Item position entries
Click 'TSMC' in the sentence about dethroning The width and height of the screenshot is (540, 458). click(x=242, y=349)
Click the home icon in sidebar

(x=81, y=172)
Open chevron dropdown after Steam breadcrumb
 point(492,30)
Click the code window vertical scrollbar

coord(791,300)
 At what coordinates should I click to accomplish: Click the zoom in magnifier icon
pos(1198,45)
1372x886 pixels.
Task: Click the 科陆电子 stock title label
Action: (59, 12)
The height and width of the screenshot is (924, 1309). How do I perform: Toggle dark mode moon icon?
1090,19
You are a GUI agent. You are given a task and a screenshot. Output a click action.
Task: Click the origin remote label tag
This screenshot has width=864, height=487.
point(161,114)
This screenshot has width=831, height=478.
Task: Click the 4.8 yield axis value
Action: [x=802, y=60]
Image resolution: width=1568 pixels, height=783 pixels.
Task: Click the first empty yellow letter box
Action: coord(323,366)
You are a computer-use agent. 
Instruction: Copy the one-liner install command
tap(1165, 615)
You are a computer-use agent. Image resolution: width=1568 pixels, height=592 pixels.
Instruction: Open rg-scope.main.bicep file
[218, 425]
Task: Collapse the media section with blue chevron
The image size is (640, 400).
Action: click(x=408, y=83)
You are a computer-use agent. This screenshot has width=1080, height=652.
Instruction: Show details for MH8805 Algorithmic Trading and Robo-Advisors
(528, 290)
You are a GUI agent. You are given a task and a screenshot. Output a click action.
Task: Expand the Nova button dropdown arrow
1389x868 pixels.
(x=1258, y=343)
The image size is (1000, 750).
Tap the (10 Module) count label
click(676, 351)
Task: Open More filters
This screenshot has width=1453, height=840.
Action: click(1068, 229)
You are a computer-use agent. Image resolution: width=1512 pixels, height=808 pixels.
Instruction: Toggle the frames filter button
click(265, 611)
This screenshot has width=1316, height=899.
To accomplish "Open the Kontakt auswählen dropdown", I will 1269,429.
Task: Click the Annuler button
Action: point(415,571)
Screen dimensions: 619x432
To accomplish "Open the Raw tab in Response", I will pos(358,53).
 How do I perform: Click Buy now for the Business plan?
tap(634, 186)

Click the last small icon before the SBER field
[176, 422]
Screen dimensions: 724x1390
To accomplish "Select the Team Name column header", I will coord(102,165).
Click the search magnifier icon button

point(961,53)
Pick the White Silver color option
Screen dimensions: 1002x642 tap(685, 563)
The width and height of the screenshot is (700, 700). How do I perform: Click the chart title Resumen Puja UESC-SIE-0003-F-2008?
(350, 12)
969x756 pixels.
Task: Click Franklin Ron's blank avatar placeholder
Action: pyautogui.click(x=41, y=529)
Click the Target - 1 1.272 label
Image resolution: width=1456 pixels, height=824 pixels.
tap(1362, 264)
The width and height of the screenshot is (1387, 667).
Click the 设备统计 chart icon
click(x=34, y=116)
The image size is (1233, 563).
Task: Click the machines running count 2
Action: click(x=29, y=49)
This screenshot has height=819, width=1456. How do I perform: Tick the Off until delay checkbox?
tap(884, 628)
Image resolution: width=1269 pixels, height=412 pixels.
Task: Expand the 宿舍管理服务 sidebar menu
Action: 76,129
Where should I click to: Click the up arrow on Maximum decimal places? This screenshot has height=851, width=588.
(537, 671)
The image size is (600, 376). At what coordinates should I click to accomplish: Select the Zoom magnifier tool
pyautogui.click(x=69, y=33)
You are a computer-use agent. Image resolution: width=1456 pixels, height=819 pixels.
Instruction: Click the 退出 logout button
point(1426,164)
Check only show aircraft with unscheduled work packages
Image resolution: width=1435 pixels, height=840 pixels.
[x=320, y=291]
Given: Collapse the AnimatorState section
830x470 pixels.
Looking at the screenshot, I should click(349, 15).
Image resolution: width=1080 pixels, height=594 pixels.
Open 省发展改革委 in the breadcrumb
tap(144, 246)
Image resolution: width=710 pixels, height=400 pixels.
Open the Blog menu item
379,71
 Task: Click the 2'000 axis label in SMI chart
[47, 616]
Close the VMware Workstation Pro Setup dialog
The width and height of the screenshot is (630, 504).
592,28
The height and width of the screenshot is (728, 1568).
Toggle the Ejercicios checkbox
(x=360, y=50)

WRITTEN TASK: Revise the data by replacing "computer-use agent" with "desktop automation agent" wherever it occurs, and leave everything else unchanged.

ANSWER TO THIS TASK:
Click 'TSMC' in the sentence about dethroning The width and height of the screenshot is (540, 458). click(x=242, y=349)
Click the home icon in sidebar

(x=81, y=172)
Open chevron dropdown after Steam breadcrumb
 point(492,30)
Click the code window vertical scrollbar

coord(791,300)
 At what coordinates should I click to accomplish: Click the zoom in magnifier icon
pos(1198,45)
1372x886 pixels.
Task: Click the 科陆电子 stock title label
Action: (59, 12)
The height and width of the screenshot is (924, 1309). How do I perform: Toggle dark mode moon icon?
1090,19
You are a GUI agent. You are given a task and a screenshot. Output a click action.
Task: Click the origin remote label tag
This screenshot has width=864, height=487.
point(161,114)
This screenshot has width=831, height=478.
Task: Click the 4.8 yield axis value
Action: [x=802, y=60]
Image resolution: width=1568 pixels, height=783 pixels.
Task: Click the first empty yellow letter box
Action: coord(323,366)
You are a desktop automation agent. 
Instruction: Copy the one-liner install command
tap(1165, 615)
You are a desktop automation agent. Image resolution: width=1568 pixels, height=592 pixels.
Instruction: Open rg-scope.main.bicep file
[218, 425]
Task: Collapse the media section with blue chevron
The image size is (640, 400).
Action: click(x=408, y=83)
You are a desktop automation agent. This screenshot has width=1080, height=652.
Instruction: Show details for MH8805 Algorithmic Trading and Robo-Advisors
(528, 290)
You are a GUI agent. You are given a task and a screenshot. Output a click action.
Task: Expand the Nova button dropdown arrow
1389x868 pixels.
(x=1258, y=343)
The image size is (1000, 750).
Tap the (10 Module) count label
click(676, 351)
Task: Open More filters
This screenshot has width=1453, height=840.
Action: click(1068, 229)
You are a desktop automation agent. Image resolution: width=1512 pixels, height=808 pixels.
Instruction: Toggle the frames filter button
click(265, 611)
This screenshot has width=1316, height=899.
To accomplish "Open the Kontakt auswählen dropdown", I will 1269,429.
Task: Click the Annuler button
Action: point(415,571)
Screen dimensions: 619x432
To accomplish "Open the Raw tab in Response", I will pos(358,53).
 How do I perform: Click Buy now for the Business plan?
tap(634, 186)

Click the last small icon before the SBER field
[176, 422]
Screen dimensions: 724x1390
To accomplish "Select the Team Name column header", I will coord(102,165).
Click the search magnifier icon button

point(961,53)
Pick the White Silver color option
Screen dimensions: 1002x642 tap(685, 563)
The width and height of the screenshot is (700, 700). How do I perform: Click the chart title Resumen Puja UESC-SIE-0003-F-2008?
(350, 12)
969x756 pixels.
Task: Click Franklin Ron's blank avatar placeholder
Action: pyautogui.click(x=41, y=529)
Click the Target - 1 1.272 label
Image resolution: width=1456 pixels, height=824 pixels.
tap(1362, 264)
The width and height of the screenshot is (1387, 667).
Click the 设备统计 chart icon
click(x=34, y=116)
The image size is (1233, 563).
Task: Click the machines running count 2
Action: click(x=29, y=49)
This screenshot has height=819, width=1456. How do I perform: Tick the Off until delay checkbox?
tap(884, 628)
Image resolution: width=1269 pixels, height=412 pixels.
Task: Expand the 宿舍管理服务 sidebar menu
Action: 76,129
Where should I click to: Click the up arrow on Maximum decimal places? This screenshot has height=851, width=588.
(537, 671)
The image size is (600, 376). At what coordinates should I click to accomplish: Select the Zoom magnifier tool
pyautogui.click(x=69, y=33)
You are a desktop automation agent. Image resolution: width=1456 pixels, height=819 pixels.
Instruction: Click the 退出 logout button
point(1426,164)
Check only show aircraft with unscheduled work packages
Image resolution: width=1435 pixels, height=840 pixels.
[x=320, y=291]
Given: Collapse the AnimatorState section
830x470 pixels.
Looking at the screenshot, I should click(349, 15).
Image resolution: width=1080 pixels, height=594 pixels.
Open 省发展改革委 in the breadcrumb
tap(144, 246)
Image resolution: width=710 pixels, height=400 pixels.
Open the Blog menu item
379,71
 Task: Click the 2'000 axis label in SMI chart
[47, 616]
Close the VMware Workstation Pro Setup dialog
The width and height of the screenshot is (630, 504).
592,28
The height and width of the screenshot is (728, 1568).
Toggle the Ejercicios checkbox
(x=360, y=50)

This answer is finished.